Gracie raised her hand to stop him. "Of course I'll help," she said and he thanked her. They sounded like two polite strangers on line at the bank and it almost broke her heart. I'm doing really well in school, Pop. I aced all of my finals and they're letting me start pre-med in September instead of waiting another year. Did you know they ran a little story on me in the Philadelphia Inquirer last month? I'm one of the top three students in my class, Pop, and the only one holding down a full-time job while maintaining the grades. Are you proud of me? Do you think my mother would be proud? I'm standing right here in front of you. Why don't you look at me? You're sober now. Why can't you hear me?
"Your father does the best he can with what he's got," Gramma Del said last night, "and if it's not enough for you, there's nothing anybody can do about it." Gramma Del still clung to life with a stubbornness and determination that defined courage.
"Sometimes he acts like he doesn't even know me," Gracie said, trying to make her grandmother understand what she was feeling. "I went to hug him and he took a step back."
"Don't be looking to change the man," she cautioned. "You can't make things perfect, no matter how hard you try."
But Gracie was obsessed with the changes in her father. Maybe if he'd been falling-down-drunk, she wouldn't have felt this way but to see him sober and responsible made her yearn for everything she'd missed over the years.
"If he would just sit down and talk with me," she said to Noah one night in mid-August. "There are so many questions I want to ask him about my mother and—"
Noah kissed her quiet. "Maybe he doesn't want to answer those questions, Gracie. It's taken him a long time to get over your mom's death."
"That's right," she said, "and I'll never get over it if I can't even talk about her with him."
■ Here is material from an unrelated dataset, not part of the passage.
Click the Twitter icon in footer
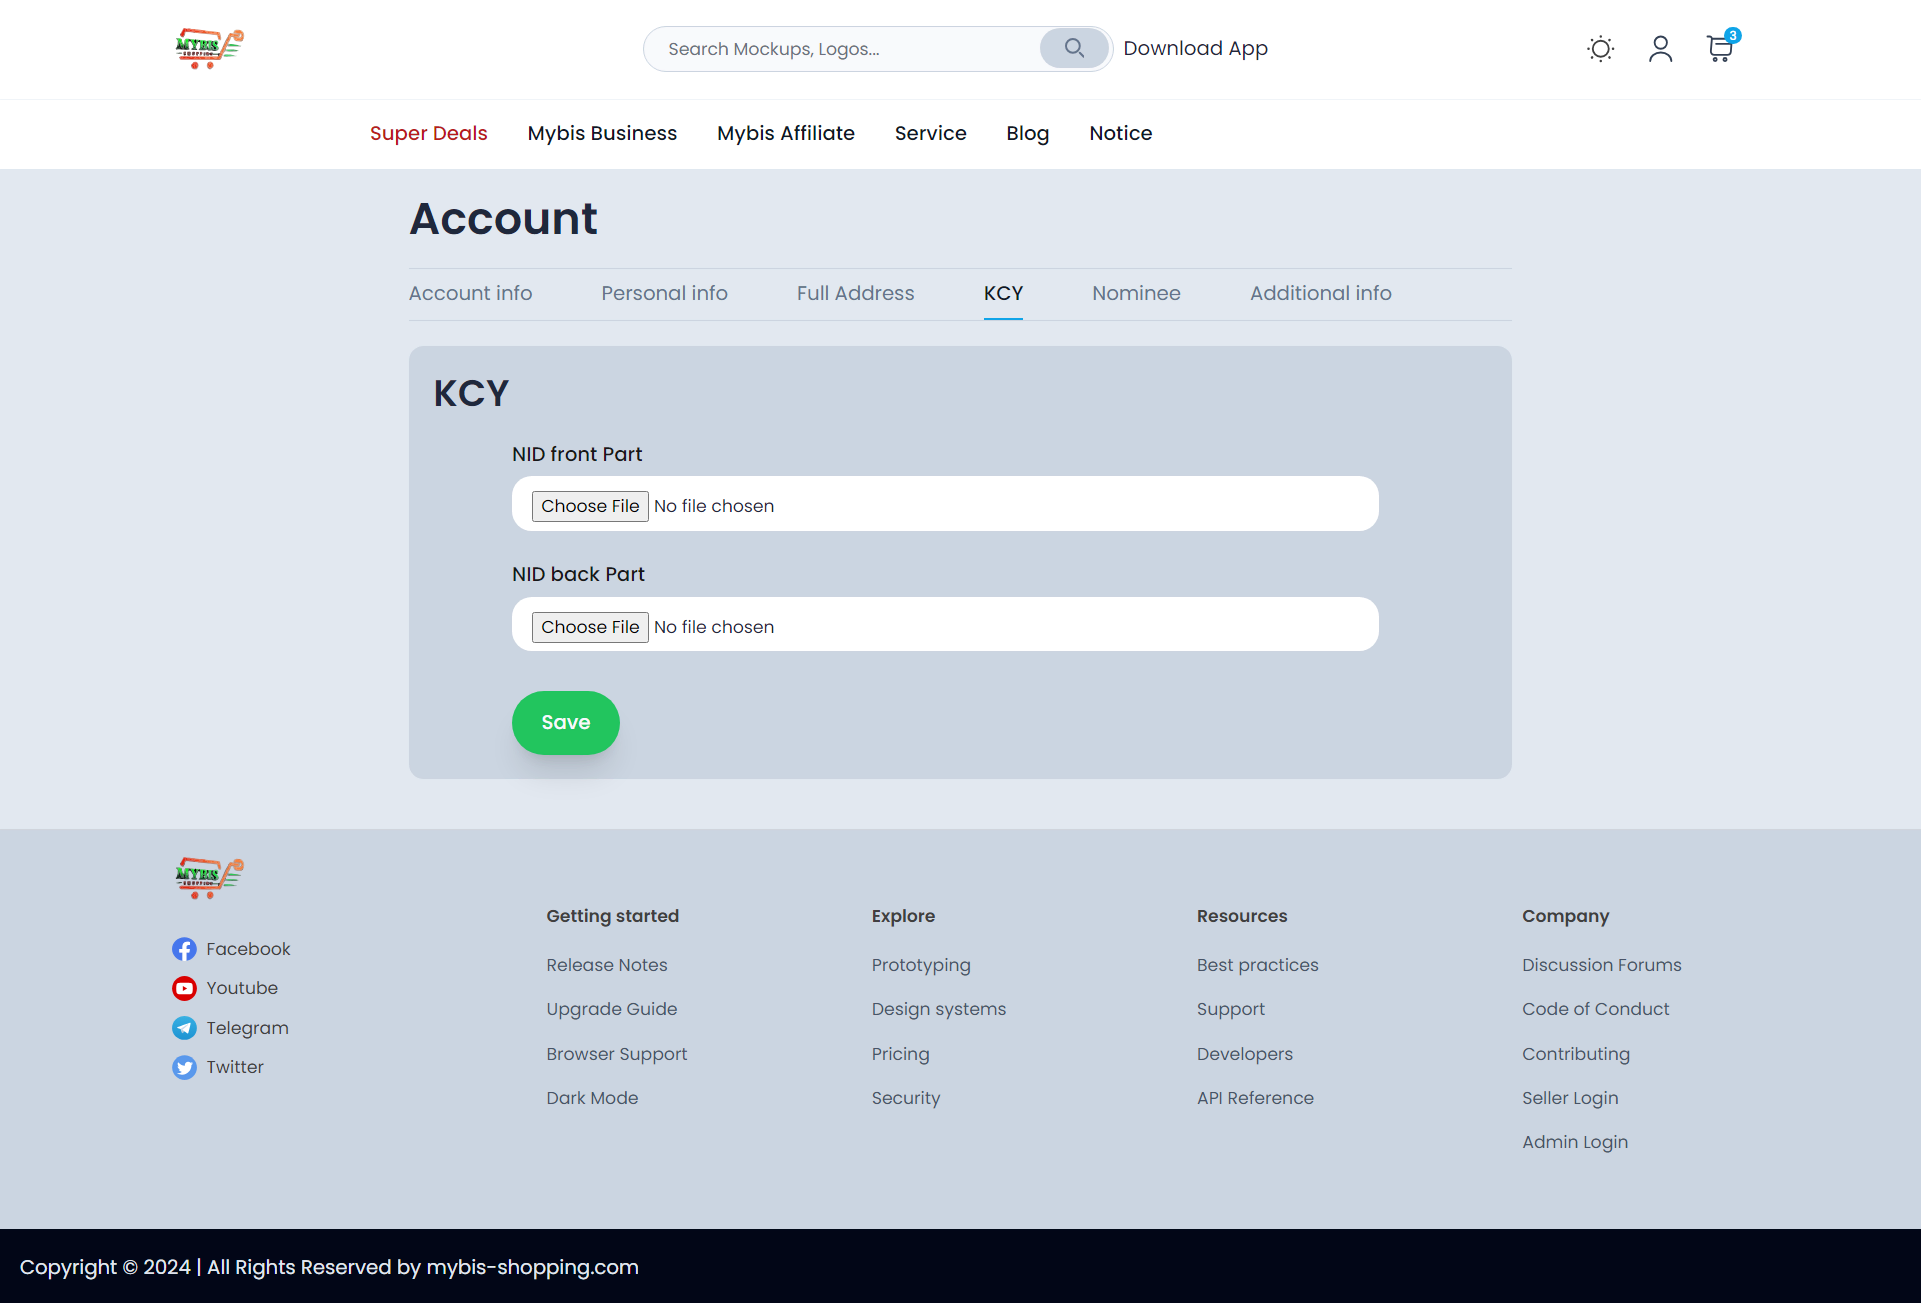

"Leave him alone. He's doing great for the first time in years. Don't mess with it."
She glared at him. "You sound like Gramma Del."
"Thanks," he said. "She's one of my favorite people."
Gracie pushed him away and sat up with her back against an outcropping of rocks near the base of the lighthouse. It was one of those dark and hazy late summer nights that reminded you of why lighthouses were still so important. There was something comforting about the sweeping circle of light. "I wish—" She stopped herself.
"You wish what?"
She shook her head. "Just another ridiculous thought."
"Tell me."
"No," she said firmly. "It's impossible."
"Is it about your Gramma Del?"
He knew her so well. He had this way of shining light into the darkest, most secret corners of her heart.
"I want her to know about us," she blurted out. "She's going to die, Noah, and I don't want her to go before telling her about us. I can't keep this from her any longer." Lying didn't come easily to her. She had done it, and done it well, the last few years but she owed her grandmother the truth.